What the task requires
Continue the news report on rehabilitation centers in Plateau State, starting right after its last paragraph.

Bulmun Dakwal
Authorities in Plateau State continue to face scrutiny over the absence of a fully standardized, government owned rehabilitation center, even as official records show ongoing financial commitments to rehabilitation infrastructure.
The concern increased following the inclusion of a 3.5 million Naira allocation in the 2025 approved state budget for the renovation of a rehabilitation center in Dong. While the budgetary allocation shows the need for rehabilitation services, findings indicate that the state still lacks a comprehensive public facility capable of delivering structured medical care, psychiatric care, long term therapy, vocational rehabilitation, and support within a government system.
Details from documents confirm that a government rehabilitation center exists along Zaria Road. The facility was originally established between 1981 and 1982 by the Plateau State government and designed for vocational and social rehabilitation, with later adaptation for substance abuse recovery. Its existence demonstrates that rehabilitation infrastructure has long been part of the state’s public health and social welfare framework.
However, despite its historical presence and continued recognition in the past government financial budgeting and planning, there is little to zero public evidence of a functional, modern rehabilitation facility operating at the expected standard a state facility should run. Investigations also show that there are no widely published or verified recent images documenting neither present nor improved condition of the rehabilitation centers at Dong or Zaria Road, even as concerns about neglect and underdevelopment persist and budgetary allocations but more images and websites to privately owned center keep surfacing.

A signage of a private owned rehabilitation center (photo credit; IHC)
Health professionals and social support organizations say the current rehabilitation landscape is sustained largely by private providers and non-governmental organizations, which operate independently as a public treatment system. While these facilities provide essential services, they do not all represent a state managed institution with standardized treatment protocols, and full clinical infrastructure.

Recorded data

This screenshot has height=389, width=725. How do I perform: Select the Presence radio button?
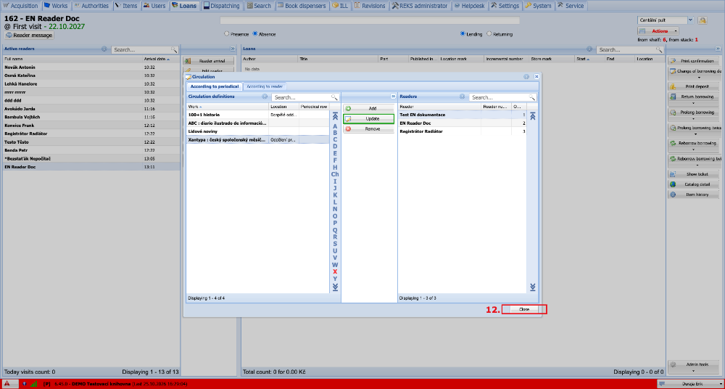coord(226,34)
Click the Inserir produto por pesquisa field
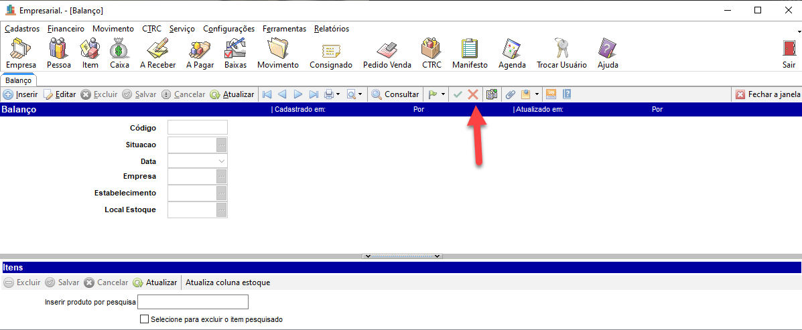 click(193, 302)
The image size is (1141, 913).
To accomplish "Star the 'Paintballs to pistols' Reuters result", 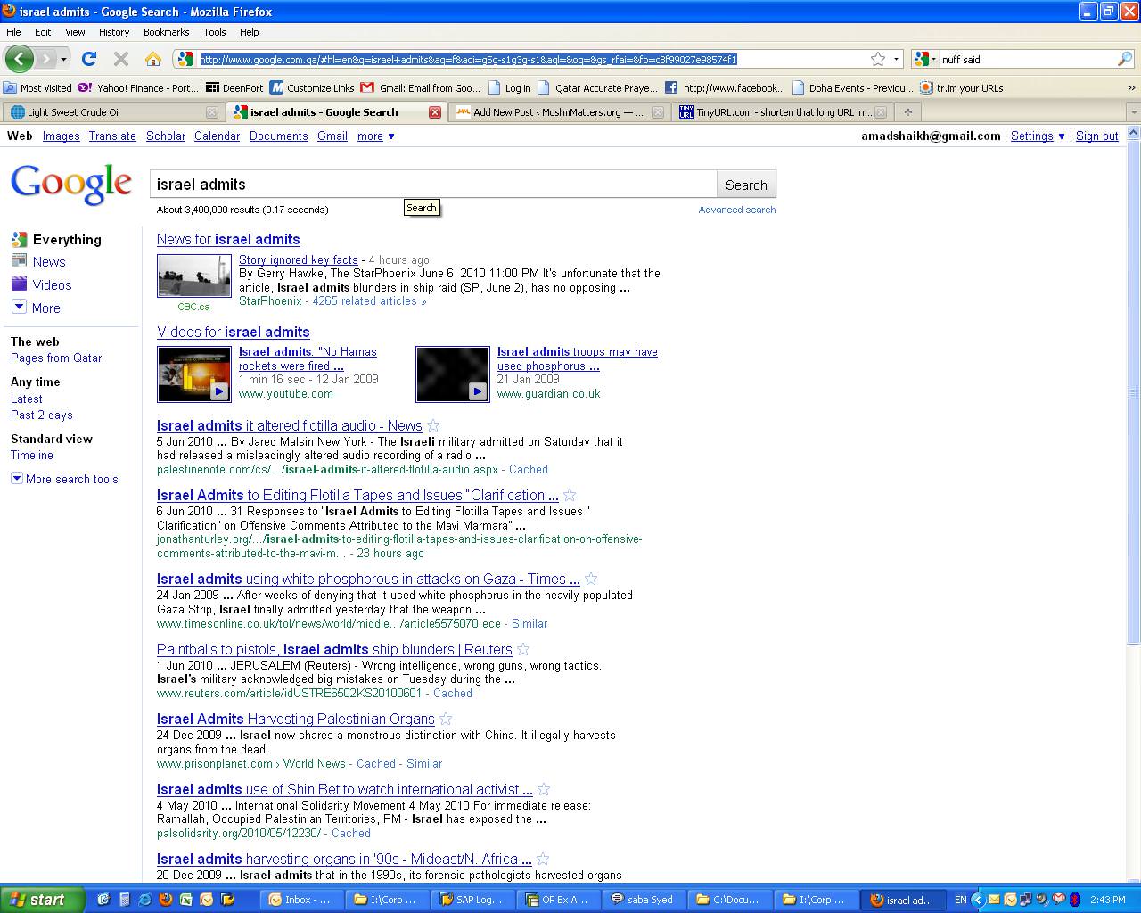I will 523,650.
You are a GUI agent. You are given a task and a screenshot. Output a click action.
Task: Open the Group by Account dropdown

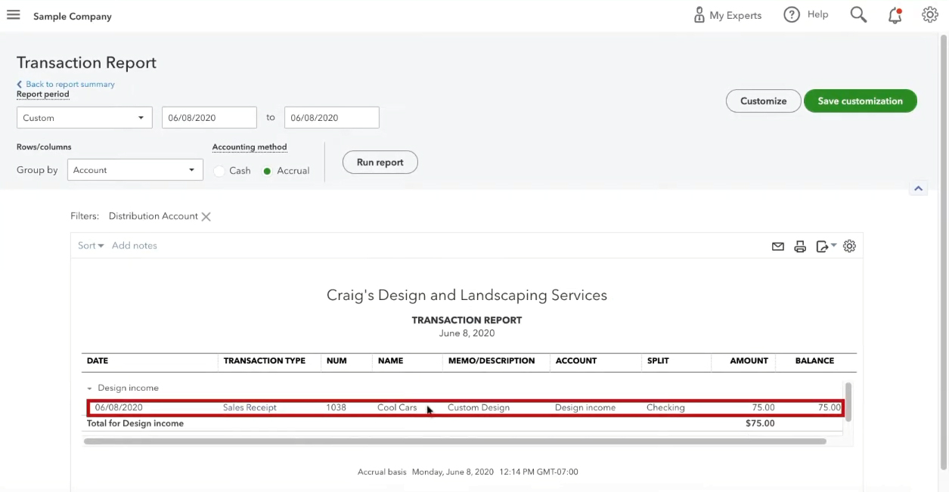[x=135, y=170]
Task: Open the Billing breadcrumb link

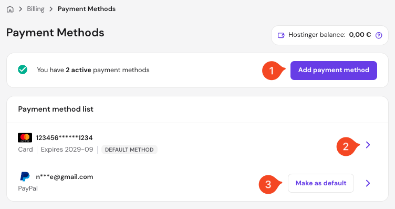Action: 36,9
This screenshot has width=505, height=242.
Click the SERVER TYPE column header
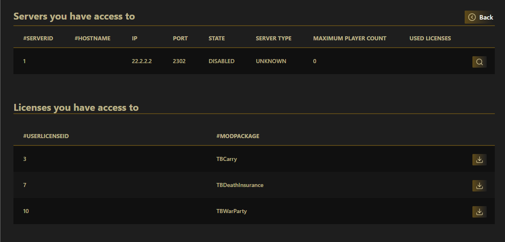[274, 38]
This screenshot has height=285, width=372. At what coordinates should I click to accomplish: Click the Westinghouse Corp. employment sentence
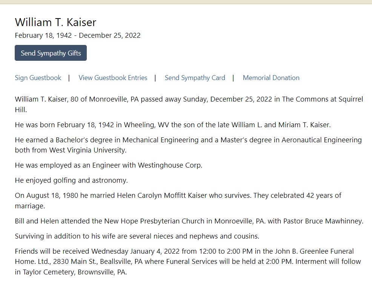coord(109,165)
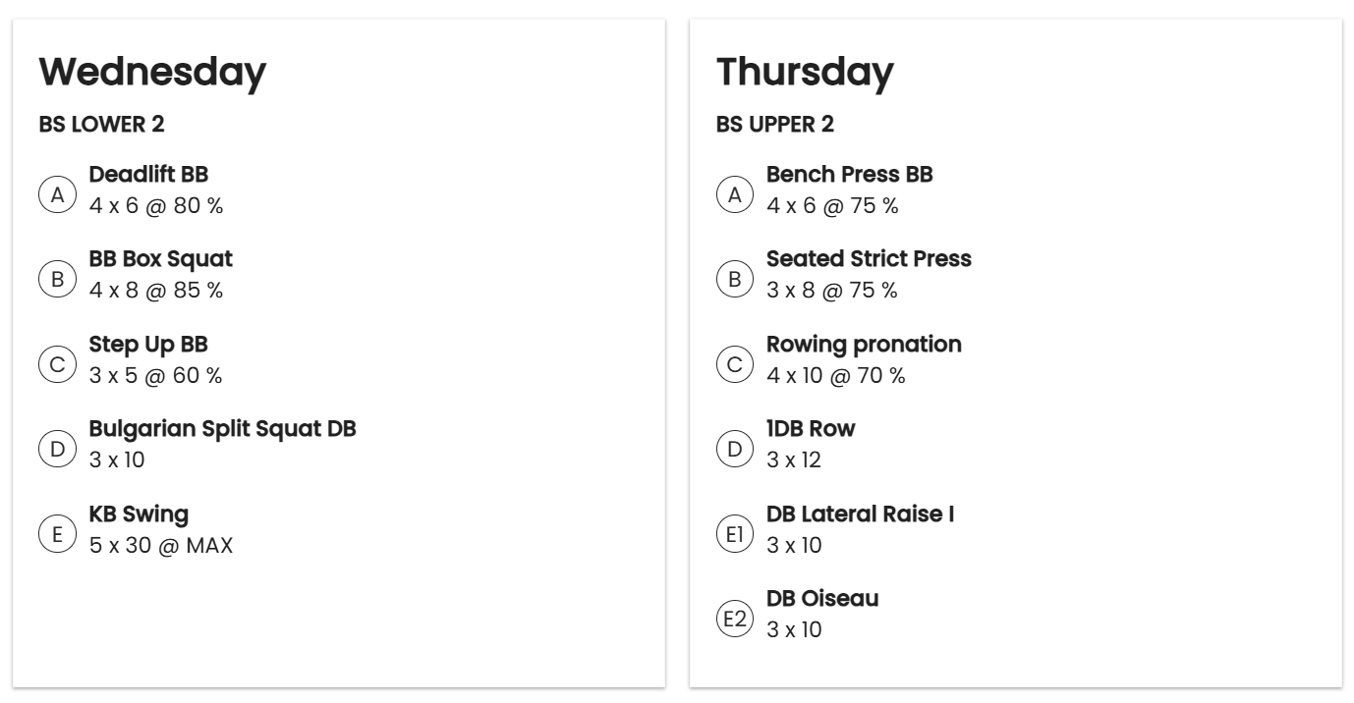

Written response
Patient’s ward at a private rehabilitation center (photo credit; IHC website)
The planned renovation of the Dong facility has further raised questions about the scale of government intervention. Observers note that renovation alone does not necessarily amount to the establishment of a fully functional rehabilitation center.
Public health advocates argue that the continued reliance on partial upgrades and fragmented service delivery reflects a wider structural gap in addressing substance dependence and mental health recovery. They warn that without a fully standardized government owned rehabilitation center, access to structured and affordable treatment will remain limited, especially for low income residents or an average farmer in Jos communities.
With demand for rehabilitation services rising, stakeholders maintain that budgetary allocations for renovation represent only concern and action on paper rather than physical and realistic institutional development for the people. The continued absence of a fully operational, standard public rehabilitation center represents what many describe as a persistent disconnect between policy acknowledgement and healthcare infrastructure delivery.